Pemkab Kukar mengatakan bahwa Kecamatan Tenggarong Seberang memiliki potensi besar menjadi kawasan ternak kambing.
Hal ini dikarenakan warga setempat terlatih berternak dan didukung oleh pemkab dalam mengembangkannya.
Bentuk dukungan tersebut antara lain pada bulan lalu Bupati Kukar memberi bantuan bibit 150 ekor kambing.
Kemudian awal Agustus ini bupati kembali menyerahkan bantuan 157 ekor bibit kambing boerawa untuk kelompok tani.

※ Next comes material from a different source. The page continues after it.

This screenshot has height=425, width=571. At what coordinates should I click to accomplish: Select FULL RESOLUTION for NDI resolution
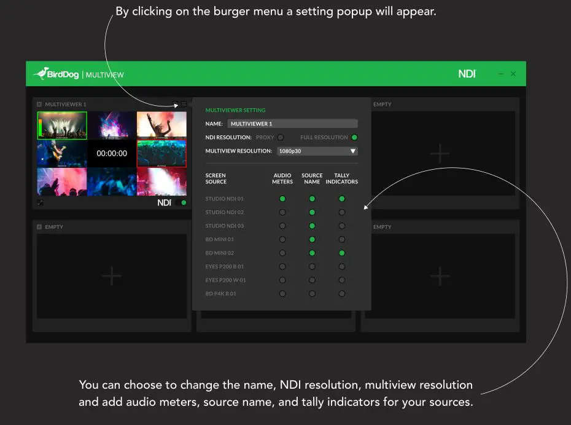[355, 137]
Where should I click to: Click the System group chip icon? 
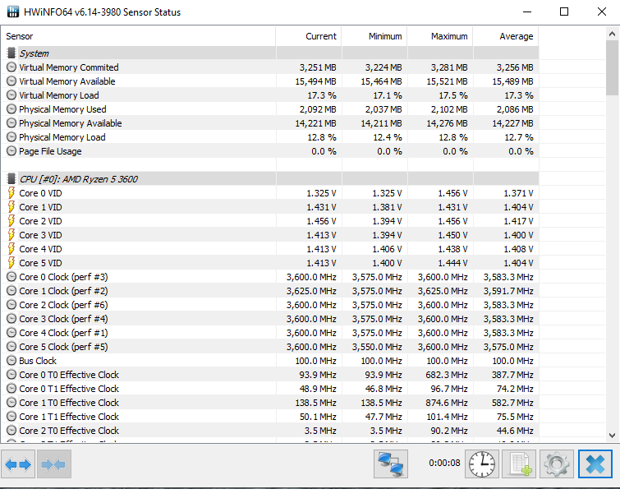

“Bantuan kambing tersebut merupakan langkah untuk pembibitan, sehingga dari bibit ini akan terus berkembangbiak dari peternak satu menular ke peternak lain, bahkan terus menular pada komunitas lain,” kata Bupati Kukar Edi Damansyah di Tenggarong, Sabtu 3 Agustus 2024.
Secara perlahan di Tenggarong Seberang tentu akan menjadi kawasan ternak kambing, sehingga masyarakat lain yang membutuhkan berbagai jenis kambing akan ke sana.
Dari hal tersebut, pelan-pelan Tenggarong Seberang akan dijadikan ikon ternak kambing.
Saat ini ada beberapa desa di Tenggarong Seberang yang masyarakatnya sudah terbiasa dengan beternak kambing, seperti di Desa Mulawarman.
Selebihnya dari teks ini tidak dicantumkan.